300 F. 106 | E.D.N.Y | 1924
This is a bill in equity to set aside, cancel, and declare null and void a certificate of naturalization issued to
The respondent came to the United States on October 7, 1915, and alleges continuous residence in the state of New York since October 15, 1915. During the year 1919 he became a member of a New York firm. The next year he married an American citizen and leased a home in the borough of Richmond. On November 26, 1920, at the request of his partners, in the interest of business, he left the United States for the Philippine Islands. After an absence of approximately 26 months he returned to the United States, January 17, 1923, and 6 months later applied for admission to citizenship.
It is provided by section 2170 of the United States Revised Statutes (Comp. St. § 4360) that:
“No alien shall be admitted to become a citizen who has not for the continued term of five years next preceding his admission resided within the United States.”
The respondent contends that residence is a matter of intention, and that from the facts it is clear that he always intended to remain a resident of the state of New York and of the United States, and at the time of his departure it was his fixed intention to return to the United States as soon as the business transactions upon which he left were completed. He contends, also, that the phrase “continued term of five years” does not mean an actual bodily presence within the United States every day of the five years up to the time of admission to citizenship. Furthermore, the respondent states that, even if the continuity of his residence were to be considered as broken, his residence in the Philippine Islands is residence “within the United States,” since the Philippines are territory belonging to the United States, and therefore are a part thereof.

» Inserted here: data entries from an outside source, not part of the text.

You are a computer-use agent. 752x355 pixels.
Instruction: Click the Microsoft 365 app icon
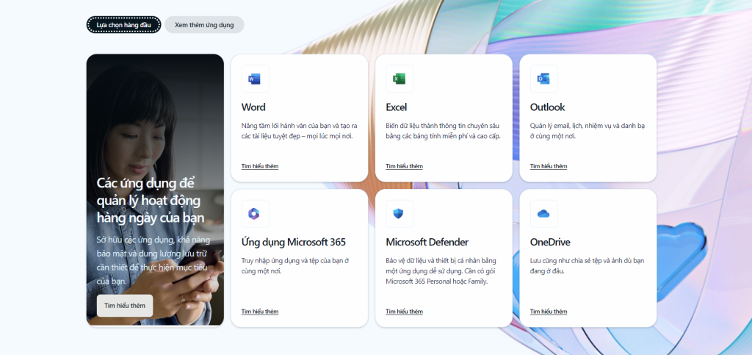(x=255, y=213)
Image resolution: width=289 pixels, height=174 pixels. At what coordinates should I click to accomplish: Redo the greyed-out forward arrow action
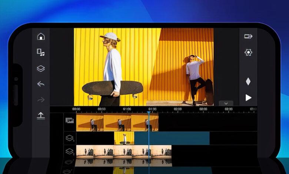click(x=41, y=100)
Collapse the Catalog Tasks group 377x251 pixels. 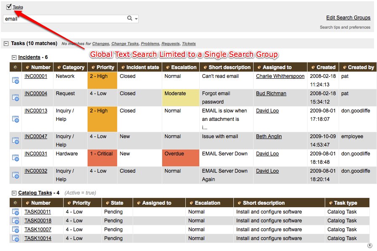(x=14, y=193)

The court does not doubt that it was Kummer’s fixed intention to return to the United States, but it believes that a case of this character can only be determined according to the circumstances. It was held in United States v. Mulvey, 232 Fed. 513, 146 C. C. A. 471, that the question of whether an alien’s absence has put an end to the continuous character of his residence is one which the court must determine according to the facts of the case. Kummer was absent from the United States for almost half the period of time required to be spent in the United States preceding the date of his petition for naturalization. A shorter absence might be disregarded, but; as stated in United States v. Mulvey, supra:
“While a resident domicile in this country might not be interrupted by transient absences animo revertendi, we are satisfied that for the purposes of this act it is interrupted by an absence which extends over a period of two years and two months.”
In the case of United States v. Cantini, 212 Fed. 925, 129 C. C. A. 445, cited in government’s brief, the government sought to cancel a
The statute requires “residence in the United States.” May residence in the Philippine Islands be considered as residence in the United States? The Philippines are a territory of, not a part of, the United States. It would be an extremely broad interpretation of the statute to maintain that by the phrase “in the United States” is included, not only the United States proper, but all territory subject to its sovereign dominion. The naturalization statutes have been construed strictly by the courts.
“As said by Mr. Justice Day, the right of ¿liens to acquire citizenship is purely statutory. Laws regulating and restricting such admission are not in derogation of common right, and there is therefore no rule of strict construction to be applied to these statutes as against the United States, in favor of one seeking such admission. On the contrary, an applicant for admission to citizenship must show strict c’ompliance with the conditions imposed by law upon his admission.” U. S. ex rel. De Rienzo v. Rodgers, 185 Fed. 334, 107 C. C. A. 452.
There is a section of the Naturalization Act, as amended May 9, 1918 (Comp. St. 1918, Comp. St Ann. Supp. 1919, § 4352, subd. 7), which provides the only instance when residence in the Philippine Islands may be permitted to be counted as residence for United States citizenship:
“Any alien dedarent who has served in the United States army or navy, or the Philippine constabulary, and has been honorably, discharged therefrom, and has been accepted for service in either the military or naval service of the United States on the condition that he becomes a citizen of the United States, may file his petition for naturalization upon proof of continuous residence within the United States for the three years immediately preceding his petition, by two witnesses, citizens of the United States, and in these cases only residence in the -Philippine Islands and the Panama Canal Zone by aliens may be considered residence within the United States, and the place of such military service shall be construed as the place of residence required to be established for purposes of naturalization.”
The case of this respondent obviously does not fall within this provision. Under the authorities — Johannessen v. U. S., 225 U. S. 227, 32 Sup. Ct. 613, 56 L. Ed. 1066; U. S. v. Cantini, 212 Fed. 925, 129 C. C. A. 445; U. S. v. Kolodner, 204 Fed. 240, 124 C. C. A. 1; U. S. v. Leles (D. C.) 227 Fed. 189; U. S. v. Mulvey, 232 Fed. 513, 146 C. C. A. 471 — the court does not consider the matter as res judicata.
The relief prayed for in the plaintiff’s bill is granted.